§ **Required action**
Scan the lines below; pull out those with "Chrome".

[Stored data entries]
↓↓↓

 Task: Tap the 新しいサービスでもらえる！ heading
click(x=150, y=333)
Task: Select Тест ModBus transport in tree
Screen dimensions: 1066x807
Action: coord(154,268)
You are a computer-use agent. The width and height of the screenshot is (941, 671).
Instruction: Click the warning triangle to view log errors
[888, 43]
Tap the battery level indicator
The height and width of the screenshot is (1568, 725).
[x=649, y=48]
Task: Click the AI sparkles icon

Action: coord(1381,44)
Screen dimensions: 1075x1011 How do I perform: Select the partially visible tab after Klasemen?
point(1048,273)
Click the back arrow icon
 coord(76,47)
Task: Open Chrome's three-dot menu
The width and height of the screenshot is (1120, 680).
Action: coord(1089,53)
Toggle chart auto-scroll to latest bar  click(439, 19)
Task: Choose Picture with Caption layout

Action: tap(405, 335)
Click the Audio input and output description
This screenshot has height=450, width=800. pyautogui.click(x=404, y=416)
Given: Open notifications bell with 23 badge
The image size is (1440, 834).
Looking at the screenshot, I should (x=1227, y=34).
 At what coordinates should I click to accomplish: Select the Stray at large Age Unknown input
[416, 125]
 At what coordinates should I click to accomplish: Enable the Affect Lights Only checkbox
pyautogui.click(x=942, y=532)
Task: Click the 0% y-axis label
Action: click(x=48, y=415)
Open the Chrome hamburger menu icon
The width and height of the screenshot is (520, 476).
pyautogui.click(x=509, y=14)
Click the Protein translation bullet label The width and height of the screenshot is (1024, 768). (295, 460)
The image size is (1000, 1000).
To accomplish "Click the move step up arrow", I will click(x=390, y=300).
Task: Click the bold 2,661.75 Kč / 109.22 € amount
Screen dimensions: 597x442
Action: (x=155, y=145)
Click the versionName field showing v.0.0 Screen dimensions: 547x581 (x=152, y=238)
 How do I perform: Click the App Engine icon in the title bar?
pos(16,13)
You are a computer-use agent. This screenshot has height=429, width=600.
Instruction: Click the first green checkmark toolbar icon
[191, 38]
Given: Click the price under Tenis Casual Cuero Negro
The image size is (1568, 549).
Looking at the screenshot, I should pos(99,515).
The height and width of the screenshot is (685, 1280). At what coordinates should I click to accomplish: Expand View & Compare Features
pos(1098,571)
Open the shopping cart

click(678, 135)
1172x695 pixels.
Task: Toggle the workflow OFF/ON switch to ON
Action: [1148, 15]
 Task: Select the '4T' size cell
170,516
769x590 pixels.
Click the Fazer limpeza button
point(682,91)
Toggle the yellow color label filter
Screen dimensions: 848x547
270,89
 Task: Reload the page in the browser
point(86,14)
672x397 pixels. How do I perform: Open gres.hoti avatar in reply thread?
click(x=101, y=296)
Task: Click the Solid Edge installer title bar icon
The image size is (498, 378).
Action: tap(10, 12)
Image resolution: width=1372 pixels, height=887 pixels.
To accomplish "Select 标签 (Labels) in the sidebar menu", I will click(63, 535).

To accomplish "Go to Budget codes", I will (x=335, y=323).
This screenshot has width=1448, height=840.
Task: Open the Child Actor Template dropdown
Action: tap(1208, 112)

↑↑↑

§ **Answer to the problem**
Task: Open Chrome's three-dot menu
Open the Chrome hamburger menu icon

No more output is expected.